What Is a Database Schema?
Simply put, a database schema is a blueprint that organizes data into tables with columns, keys and interrelations.
Every application contains a representation of reality called a “data model” that specifies what data is necessary to the functioning of the application, as well as how users interact with it. A logical database schema translates that data model into something that is suited for storage in a relational database.
Schemas are important to data integration and analytics, as well. Since data warehouses are a type of database, data stored in a data warehouse must also be organized into schemas. When a data pipeline extracts and loads data into a data warehouse, it performs preprocessing, such as cleaning and normalization, to make the data consistent and legible, and then populates the schema. This ensures that your data can be easily understood and turned into dashboards and reports by your analysts.
Here, we will discuss the importance of schemas in the context of data integration and analytics.
The Importance of Database Schema Design
Whether in an application or a data warehouse, a well-designed database schema clearly organizes data into distinct entities with their appropriate attributes, shows the interrelationships between entities, and imposes constraints such as data types.
A well-designed schema in a data warehouse makes life easier for analysts in the following ways:
- It largely removes cleaning and other preprocessing from the analyst’s workflow.
- It absolves analysts of the need to reverse-engineer the underlying data model of an application.
- It provides analysts with a clear, easily understood starting point for analytics projects.
These benefits free analysts to focus on modeling and transforming data in order to produce reports and dashboards.
A schema is useful because raw data from an application or an operational system is seldom analytics-ready. Engineers who design and build API feeds seldom approach issues in the way that analysts do.
Instead, most data sources deliver data in whatever structure is most expedient from the perspective of the SaaS provider. At best, the provider might make strong assumptions about the specific metrics their users will want, and organize their data models accordingly. This often creates redundancy and a lack of clarity.
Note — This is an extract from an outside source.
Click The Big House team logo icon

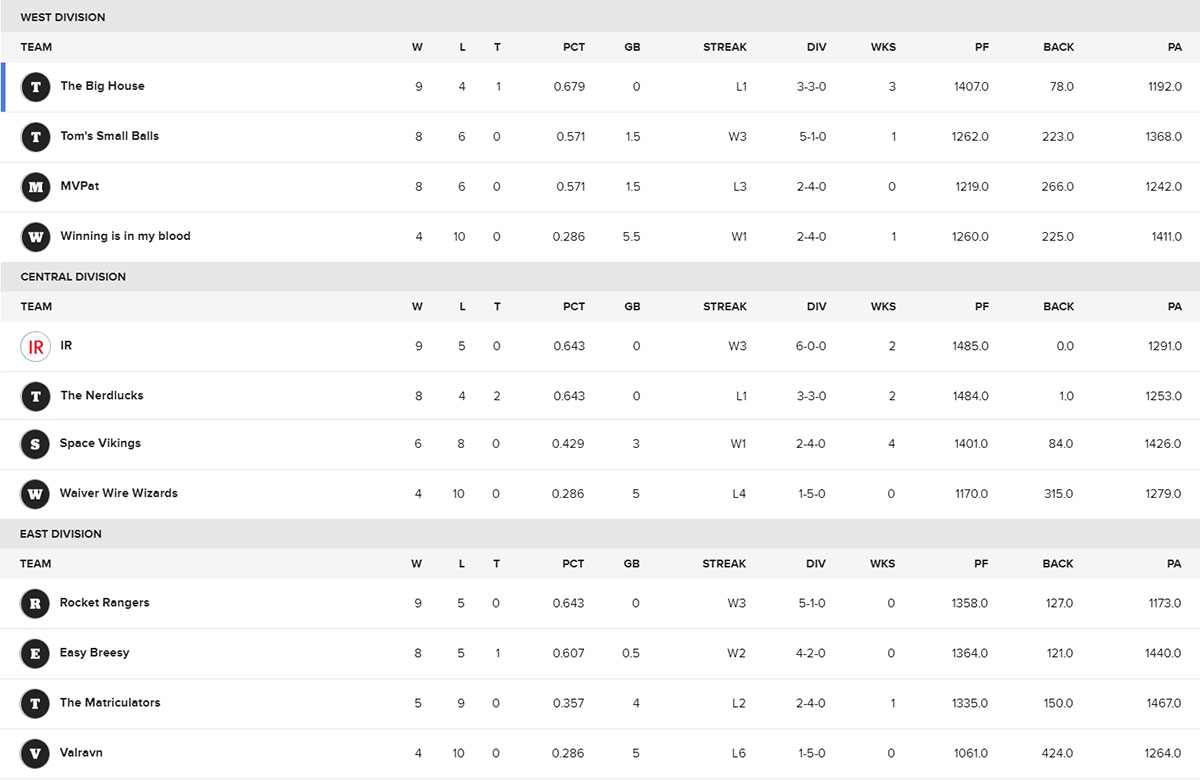point(36,87)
Database Normalization for Data Integration
To overcome this redundancy and lack of clarity, you must reverse-engineer the underlying data model of the data source and normalize it.
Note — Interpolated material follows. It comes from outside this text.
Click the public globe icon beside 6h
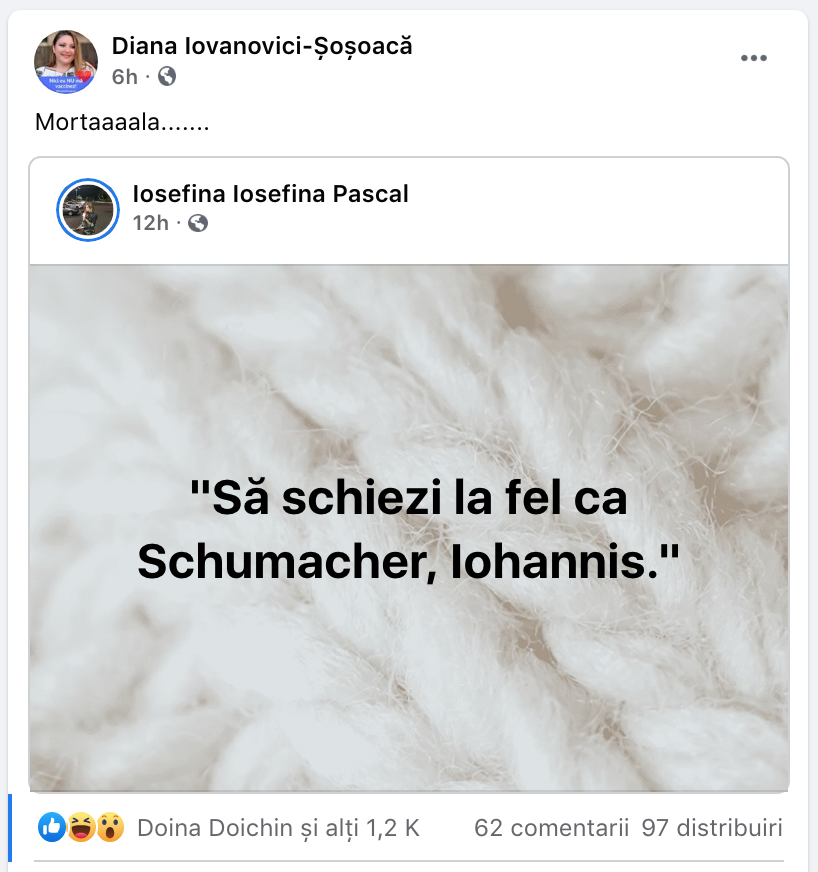This screenshot has height=872, width=818. 167,76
A broader discussion of the normal forms is beyond the scope of this article, but, in a nutshell, normalization strives to eliminate duplicate, redundant and derived data values.
Specifically, to normalize a data set, you must identify data columns that are redundant, duplicative or derived from other values, disaggregate or eliminate them, and construct an entity-relationship model that clearly organizes the attributes and relationships of entities in the data model.
There are as many ways to model data as there are opinions, but there are relatively few ways to normalize a data set. By normalizing a data set, you strip it down to a succinct but comprehensive expression. Schemas can be visually communicated as entity-relationship diagrams (ERDs), which is a visual representation of the data entities and their relationships. A normalized schema is illustrated below:
ERDs illustrate the tables, fields, interrelationships, and keys between tables
Data from a normalized schema is not necessarily useful for data analysis out of the box, as analytics use cases often depend on computed and derived values. As a result, normalization is inextricably tied to the extract-load-transform (ELT) or ETL process. In ELT, you must perform transformations to turn data into analytics-ready models after the data has been loaded to the destination.
Designing a Schema for Data Integration
In order to build and populate a good schema in a data warehouse, you will need to:
- Fully understand the data source’s underlying data model.
- Sketch, and continuously iterate on, an entity-relationship diagram (ERD) to visually communicate the various interrelations (one-to-one, one-to-many and many-to-many) in the data model. You will also have to apply a consistent naming convention to your tables and fields.
- Design a normalized schema in the destination. Draft and populate the tables from your ERD. You have succeeded when you can import and recognize all of the fields.
- Productionize the actual software to extract the data, preprocess it into the normalized schema, and load it into the destination.
- Publish your final ERD as a reference for your analysts.
The most labor-intensive stage of the process is step one: gaining the necessary understanding of your data source. The most obvious way to do this is to study the documentation for your data source, but not all documentation is comprehensive or up to date. You may be forced to actually use the application to supplement what you can glean from the documentation.
The process described above applies whenever the data source changes. This can become tricky if tables or columns are deleted or reorganized, as you can easily destroy data that might be useful in audits or historical analyses. To avoid this problem, data integration should be net-additive or lossless.
Automated Data Integration for Schemas
Good schema design requires a substantial investment of time and talent. Using a standardized solution allows you to leverage the expertise of people who have made themselves intimately familiar with the data you want so that you don’t have to reinvent the wheel.